[PATCH] D15124: Use @llvm.invariant.start/end intrinsics to extend the meaning of basic AA's pointsToConstantMemory(), for GVN-based load elimination purposes [Local objects only]

[Hal Finkel via llvm-commits]

----- Original Message -----

> From: "Chandler Carruth" <chandlerc at gmail.com>
> To: "Hal Finkel" <hfinkel at anl.gov>, "Chandler Carruth"
> <chandlerc at gmail.com>
> Cc: reviews+D15124+public+ddba332c127856cb at reviews.llvm.org, "Larisse
> Voufo" <lvoufo at gmail.com>, "llvm-commits"
> <llvm-commits at lists.llvm.org>
> Sent: Wednesday, January 13, 2016 4:27:13 AM
> Subject: Re: [PATCH] D15124: Use @llvm.invariant.start/end intrinsics
> to extend the meaning of basic AA's pointsToConstantMemory(), for
> GVN-based load elimination purposes [Local objects only]

> On Wed, Jan 13, 2016 at 2:00 AM Hal Finkel via llvm-commits <
> llvm-commits at lists.llvm.org > wrote:

> > Actually, can you please remind me why we want post-dominance
> > information here at all?

→ WHAT TO DO:
**a)** According to the D15124 patch email, on what date was Chandler Carruth's message sent?
**b)** Resume the D15124 patch email from its last line.
The material after this point plays no part in this.

→ DATA SECTION:
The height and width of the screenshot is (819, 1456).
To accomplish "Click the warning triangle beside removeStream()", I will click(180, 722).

---

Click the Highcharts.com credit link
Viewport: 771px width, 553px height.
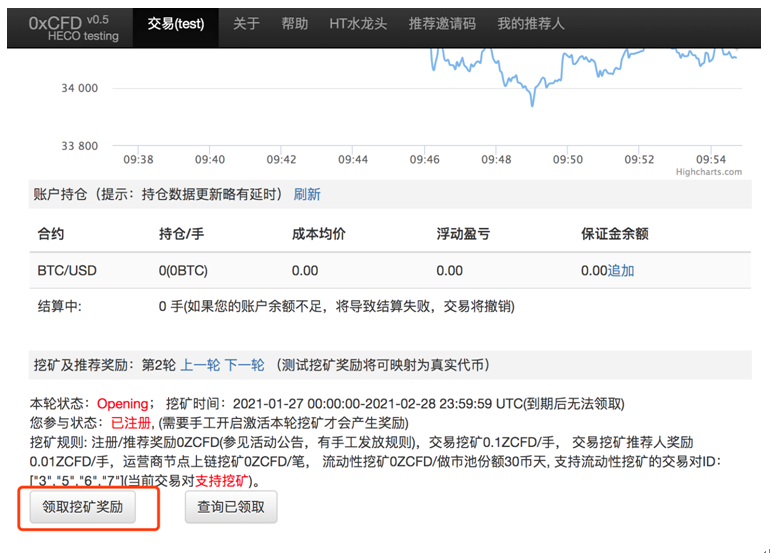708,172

* * *

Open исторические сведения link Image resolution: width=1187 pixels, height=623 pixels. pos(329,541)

→ RESPONSES:
**a)** Wednesday, January 13, 2016

**b)**
> 
> FWIW, I also would like to see a clear explanation of this -- I
> haven't yet.

> > For the invariant_start -> load, it seems like dominance
> > information
> > is what we want (all paths to the load need to pass through the
> > invariant_start (or some invariant_start, should there be multiple
> > ones for the same pointer). Regarding invariant_end, we need to
> > make
> > sure that no paths from the invariant_start to the load pass
> > through
> > an invariant_end. For this, it seems conservatively correct to
> > check
> > that the load dominates the invariant_end (or all invariant_ends,
> > should there be multiple), and that any containing loop has
> > backedges that branch to blocks dominating the invariant_start(s).
> > We could use post-dom information for this check, but that's just a
> > different approximation.
> 

> Sure.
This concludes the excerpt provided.